#### DATA EXCERPTS
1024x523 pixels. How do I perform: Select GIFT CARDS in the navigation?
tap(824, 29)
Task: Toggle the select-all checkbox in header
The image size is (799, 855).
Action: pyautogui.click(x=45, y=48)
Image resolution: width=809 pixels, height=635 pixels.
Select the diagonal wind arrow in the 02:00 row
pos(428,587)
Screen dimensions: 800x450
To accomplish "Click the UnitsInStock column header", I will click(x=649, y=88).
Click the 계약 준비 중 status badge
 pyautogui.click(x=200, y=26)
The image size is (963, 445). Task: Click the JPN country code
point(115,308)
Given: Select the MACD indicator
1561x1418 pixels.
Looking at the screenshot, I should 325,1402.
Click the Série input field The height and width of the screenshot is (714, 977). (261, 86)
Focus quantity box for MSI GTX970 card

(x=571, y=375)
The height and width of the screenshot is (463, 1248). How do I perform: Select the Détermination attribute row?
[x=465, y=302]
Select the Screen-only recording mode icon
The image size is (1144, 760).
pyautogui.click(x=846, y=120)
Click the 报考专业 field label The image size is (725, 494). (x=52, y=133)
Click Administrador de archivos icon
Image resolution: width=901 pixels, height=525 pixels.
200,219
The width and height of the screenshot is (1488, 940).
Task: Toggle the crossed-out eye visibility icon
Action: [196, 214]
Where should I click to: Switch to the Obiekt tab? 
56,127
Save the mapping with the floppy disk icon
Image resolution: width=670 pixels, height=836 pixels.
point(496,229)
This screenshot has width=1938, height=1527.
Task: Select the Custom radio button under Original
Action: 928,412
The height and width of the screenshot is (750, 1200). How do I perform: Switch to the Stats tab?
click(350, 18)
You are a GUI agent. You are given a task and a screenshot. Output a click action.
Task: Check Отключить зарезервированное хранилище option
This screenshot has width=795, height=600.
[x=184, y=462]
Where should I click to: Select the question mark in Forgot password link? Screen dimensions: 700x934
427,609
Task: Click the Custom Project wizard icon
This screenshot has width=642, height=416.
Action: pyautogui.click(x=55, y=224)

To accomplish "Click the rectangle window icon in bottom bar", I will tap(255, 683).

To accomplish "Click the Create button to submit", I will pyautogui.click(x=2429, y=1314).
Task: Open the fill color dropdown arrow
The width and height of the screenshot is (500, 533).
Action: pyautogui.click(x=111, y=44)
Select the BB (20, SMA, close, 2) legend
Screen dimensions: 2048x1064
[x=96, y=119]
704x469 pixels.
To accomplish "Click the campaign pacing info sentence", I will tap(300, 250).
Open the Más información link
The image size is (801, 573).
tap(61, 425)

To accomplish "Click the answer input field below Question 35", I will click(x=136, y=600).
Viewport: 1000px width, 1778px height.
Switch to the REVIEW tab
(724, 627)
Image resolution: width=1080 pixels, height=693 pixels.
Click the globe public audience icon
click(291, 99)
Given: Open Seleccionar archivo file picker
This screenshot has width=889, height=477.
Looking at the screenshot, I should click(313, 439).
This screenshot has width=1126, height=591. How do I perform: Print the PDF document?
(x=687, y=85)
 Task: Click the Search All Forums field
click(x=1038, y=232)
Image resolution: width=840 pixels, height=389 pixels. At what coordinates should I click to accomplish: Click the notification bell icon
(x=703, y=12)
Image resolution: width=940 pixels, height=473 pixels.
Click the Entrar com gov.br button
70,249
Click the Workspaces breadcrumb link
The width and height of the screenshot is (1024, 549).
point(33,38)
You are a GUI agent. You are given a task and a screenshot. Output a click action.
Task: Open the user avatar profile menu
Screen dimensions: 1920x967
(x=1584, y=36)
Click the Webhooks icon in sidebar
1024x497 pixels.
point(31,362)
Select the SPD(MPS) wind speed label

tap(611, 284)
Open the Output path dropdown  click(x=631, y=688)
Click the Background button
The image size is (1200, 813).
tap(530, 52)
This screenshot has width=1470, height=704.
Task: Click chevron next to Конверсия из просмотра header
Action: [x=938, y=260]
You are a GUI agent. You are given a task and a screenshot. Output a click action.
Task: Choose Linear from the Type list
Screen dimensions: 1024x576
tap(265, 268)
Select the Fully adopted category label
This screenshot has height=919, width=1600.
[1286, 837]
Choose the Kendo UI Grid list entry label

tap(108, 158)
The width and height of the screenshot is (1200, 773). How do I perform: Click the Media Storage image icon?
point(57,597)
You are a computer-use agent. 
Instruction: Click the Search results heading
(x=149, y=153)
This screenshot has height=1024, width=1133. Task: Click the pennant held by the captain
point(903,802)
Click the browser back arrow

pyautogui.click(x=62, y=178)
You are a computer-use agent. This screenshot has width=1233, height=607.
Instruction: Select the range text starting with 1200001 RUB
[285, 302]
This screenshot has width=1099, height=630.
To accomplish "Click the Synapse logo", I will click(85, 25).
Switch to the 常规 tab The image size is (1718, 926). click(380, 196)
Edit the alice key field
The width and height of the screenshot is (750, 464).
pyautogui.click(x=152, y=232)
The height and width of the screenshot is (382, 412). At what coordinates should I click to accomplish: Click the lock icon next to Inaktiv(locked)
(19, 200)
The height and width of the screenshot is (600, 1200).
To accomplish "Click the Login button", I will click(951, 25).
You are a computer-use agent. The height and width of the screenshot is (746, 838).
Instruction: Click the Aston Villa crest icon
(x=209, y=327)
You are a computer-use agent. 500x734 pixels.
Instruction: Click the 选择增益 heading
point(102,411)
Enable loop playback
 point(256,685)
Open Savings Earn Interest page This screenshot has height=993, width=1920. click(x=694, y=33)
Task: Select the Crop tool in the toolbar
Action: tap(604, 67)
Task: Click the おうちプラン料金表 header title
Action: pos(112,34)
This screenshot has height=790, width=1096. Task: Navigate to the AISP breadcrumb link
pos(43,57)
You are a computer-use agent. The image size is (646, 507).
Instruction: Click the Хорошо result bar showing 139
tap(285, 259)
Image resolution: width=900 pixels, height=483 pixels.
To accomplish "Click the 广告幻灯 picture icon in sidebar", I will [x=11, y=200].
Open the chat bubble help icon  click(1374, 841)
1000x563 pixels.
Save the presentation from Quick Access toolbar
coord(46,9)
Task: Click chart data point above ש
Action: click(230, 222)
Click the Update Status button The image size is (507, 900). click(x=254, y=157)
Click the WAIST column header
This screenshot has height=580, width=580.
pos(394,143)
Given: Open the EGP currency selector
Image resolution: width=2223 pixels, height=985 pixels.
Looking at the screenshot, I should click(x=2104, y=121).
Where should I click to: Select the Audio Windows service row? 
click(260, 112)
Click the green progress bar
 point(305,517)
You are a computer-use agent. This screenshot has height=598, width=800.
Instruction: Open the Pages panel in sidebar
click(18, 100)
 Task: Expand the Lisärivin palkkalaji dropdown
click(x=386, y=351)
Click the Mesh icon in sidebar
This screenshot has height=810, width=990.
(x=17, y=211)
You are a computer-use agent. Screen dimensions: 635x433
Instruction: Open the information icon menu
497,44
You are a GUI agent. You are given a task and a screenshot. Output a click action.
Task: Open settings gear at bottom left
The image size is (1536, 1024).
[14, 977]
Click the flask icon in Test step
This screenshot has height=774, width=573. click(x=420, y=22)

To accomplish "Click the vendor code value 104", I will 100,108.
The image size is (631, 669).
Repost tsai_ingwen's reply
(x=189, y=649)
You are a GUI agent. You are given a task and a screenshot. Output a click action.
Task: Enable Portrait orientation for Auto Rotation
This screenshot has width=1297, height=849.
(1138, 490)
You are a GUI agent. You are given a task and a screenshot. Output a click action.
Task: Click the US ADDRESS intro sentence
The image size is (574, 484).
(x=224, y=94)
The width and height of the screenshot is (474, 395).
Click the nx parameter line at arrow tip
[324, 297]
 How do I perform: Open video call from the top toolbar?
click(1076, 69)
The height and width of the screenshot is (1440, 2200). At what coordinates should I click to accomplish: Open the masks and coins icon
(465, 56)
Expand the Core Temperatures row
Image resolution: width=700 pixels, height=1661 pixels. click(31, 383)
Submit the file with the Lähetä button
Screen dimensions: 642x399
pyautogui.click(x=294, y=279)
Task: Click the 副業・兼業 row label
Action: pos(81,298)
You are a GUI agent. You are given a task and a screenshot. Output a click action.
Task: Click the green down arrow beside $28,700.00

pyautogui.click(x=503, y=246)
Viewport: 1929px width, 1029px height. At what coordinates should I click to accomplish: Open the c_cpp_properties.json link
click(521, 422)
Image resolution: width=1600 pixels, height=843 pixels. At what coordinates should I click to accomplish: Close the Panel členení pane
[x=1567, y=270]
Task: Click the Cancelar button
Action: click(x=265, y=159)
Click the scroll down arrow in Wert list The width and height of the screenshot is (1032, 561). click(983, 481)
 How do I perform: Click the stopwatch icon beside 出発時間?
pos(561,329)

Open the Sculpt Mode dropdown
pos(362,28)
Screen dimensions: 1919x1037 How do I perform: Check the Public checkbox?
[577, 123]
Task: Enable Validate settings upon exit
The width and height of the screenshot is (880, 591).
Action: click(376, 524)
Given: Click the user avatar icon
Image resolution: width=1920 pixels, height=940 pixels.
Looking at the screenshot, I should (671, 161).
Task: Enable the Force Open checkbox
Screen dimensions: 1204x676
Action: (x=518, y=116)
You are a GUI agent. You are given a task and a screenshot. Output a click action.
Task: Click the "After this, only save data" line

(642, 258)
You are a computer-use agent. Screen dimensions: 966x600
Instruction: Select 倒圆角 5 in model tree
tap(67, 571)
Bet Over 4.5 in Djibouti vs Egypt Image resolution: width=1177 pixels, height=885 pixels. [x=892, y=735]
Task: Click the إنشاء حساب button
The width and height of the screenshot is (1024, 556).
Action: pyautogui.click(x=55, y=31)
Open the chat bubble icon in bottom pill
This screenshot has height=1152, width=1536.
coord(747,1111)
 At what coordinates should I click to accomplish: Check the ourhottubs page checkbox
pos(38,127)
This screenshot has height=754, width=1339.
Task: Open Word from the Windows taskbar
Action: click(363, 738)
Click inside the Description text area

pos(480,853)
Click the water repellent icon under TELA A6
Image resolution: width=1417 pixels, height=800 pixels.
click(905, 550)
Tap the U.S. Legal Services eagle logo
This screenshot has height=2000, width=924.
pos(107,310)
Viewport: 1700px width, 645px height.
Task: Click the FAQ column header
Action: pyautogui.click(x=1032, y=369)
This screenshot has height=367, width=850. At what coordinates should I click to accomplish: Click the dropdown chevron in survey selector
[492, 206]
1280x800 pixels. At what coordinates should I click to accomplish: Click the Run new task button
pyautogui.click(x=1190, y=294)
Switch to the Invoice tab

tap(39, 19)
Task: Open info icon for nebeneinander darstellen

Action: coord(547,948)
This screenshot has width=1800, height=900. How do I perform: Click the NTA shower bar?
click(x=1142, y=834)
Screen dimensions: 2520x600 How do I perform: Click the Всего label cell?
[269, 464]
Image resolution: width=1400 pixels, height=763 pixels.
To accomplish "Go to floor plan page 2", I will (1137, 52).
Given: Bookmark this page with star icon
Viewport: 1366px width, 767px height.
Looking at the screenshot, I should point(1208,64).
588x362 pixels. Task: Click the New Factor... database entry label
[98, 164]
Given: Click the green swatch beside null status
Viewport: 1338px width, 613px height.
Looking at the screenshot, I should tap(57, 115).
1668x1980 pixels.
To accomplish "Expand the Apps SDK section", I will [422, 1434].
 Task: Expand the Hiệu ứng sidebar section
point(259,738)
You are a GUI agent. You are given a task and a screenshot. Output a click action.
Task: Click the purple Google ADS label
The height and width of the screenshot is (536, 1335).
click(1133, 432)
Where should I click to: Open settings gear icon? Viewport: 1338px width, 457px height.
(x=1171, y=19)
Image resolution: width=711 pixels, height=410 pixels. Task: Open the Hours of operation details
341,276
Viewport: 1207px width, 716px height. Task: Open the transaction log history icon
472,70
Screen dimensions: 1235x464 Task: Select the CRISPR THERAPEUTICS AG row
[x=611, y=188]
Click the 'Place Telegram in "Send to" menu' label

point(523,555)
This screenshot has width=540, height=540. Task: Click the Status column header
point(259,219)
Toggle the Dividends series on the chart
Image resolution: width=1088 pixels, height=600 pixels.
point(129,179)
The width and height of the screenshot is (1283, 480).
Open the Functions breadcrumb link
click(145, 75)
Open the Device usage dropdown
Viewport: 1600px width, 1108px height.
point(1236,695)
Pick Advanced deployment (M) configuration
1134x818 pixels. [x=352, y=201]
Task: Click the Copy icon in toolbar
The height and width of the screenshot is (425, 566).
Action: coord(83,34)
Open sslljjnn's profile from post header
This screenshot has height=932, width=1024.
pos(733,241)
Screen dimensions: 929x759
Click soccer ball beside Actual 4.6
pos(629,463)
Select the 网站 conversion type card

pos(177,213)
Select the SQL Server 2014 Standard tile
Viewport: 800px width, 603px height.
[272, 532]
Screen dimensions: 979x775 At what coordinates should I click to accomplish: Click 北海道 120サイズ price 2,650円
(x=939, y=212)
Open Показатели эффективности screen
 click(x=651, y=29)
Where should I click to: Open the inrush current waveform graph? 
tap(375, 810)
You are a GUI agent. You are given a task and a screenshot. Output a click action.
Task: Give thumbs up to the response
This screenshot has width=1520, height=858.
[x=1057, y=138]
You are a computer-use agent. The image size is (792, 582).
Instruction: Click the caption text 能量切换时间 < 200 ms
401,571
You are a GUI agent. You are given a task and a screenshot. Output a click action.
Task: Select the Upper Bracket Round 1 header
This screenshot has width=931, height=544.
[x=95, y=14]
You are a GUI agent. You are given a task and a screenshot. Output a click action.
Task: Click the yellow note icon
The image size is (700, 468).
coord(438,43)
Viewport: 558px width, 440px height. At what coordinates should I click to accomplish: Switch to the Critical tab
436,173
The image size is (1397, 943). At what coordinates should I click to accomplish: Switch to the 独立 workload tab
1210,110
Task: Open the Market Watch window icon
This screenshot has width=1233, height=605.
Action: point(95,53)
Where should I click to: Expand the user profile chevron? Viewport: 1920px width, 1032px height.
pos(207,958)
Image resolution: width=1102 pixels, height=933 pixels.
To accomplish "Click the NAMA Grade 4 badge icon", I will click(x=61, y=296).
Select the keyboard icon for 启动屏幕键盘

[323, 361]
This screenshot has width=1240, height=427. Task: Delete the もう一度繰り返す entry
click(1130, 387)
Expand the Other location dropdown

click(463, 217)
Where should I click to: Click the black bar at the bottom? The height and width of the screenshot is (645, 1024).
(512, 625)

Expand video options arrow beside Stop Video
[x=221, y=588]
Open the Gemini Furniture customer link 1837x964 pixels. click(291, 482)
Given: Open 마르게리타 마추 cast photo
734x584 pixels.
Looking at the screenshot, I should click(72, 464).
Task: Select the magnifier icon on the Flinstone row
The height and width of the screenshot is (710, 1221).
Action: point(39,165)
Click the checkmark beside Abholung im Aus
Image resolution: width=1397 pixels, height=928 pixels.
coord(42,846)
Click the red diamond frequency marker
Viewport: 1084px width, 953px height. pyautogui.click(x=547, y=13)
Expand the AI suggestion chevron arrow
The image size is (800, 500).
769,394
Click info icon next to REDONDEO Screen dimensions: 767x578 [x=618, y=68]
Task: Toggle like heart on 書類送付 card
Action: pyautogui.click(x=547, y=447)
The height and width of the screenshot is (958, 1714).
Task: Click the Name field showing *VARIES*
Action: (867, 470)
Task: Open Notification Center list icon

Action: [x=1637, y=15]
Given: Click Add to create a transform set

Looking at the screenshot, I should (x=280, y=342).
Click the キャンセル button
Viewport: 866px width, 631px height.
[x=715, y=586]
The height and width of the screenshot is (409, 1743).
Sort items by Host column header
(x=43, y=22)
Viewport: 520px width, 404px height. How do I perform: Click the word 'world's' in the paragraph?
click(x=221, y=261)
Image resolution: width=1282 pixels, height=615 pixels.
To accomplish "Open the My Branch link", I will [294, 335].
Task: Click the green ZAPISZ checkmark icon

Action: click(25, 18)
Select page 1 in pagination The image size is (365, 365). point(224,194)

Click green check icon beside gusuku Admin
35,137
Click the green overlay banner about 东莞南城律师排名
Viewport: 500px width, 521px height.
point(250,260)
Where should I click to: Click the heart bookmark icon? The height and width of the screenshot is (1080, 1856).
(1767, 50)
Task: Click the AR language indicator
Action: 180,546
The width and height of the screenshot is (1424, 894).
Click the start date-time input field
########
Exactly how many lines of the listing hold the word "computer"? State only the number.

9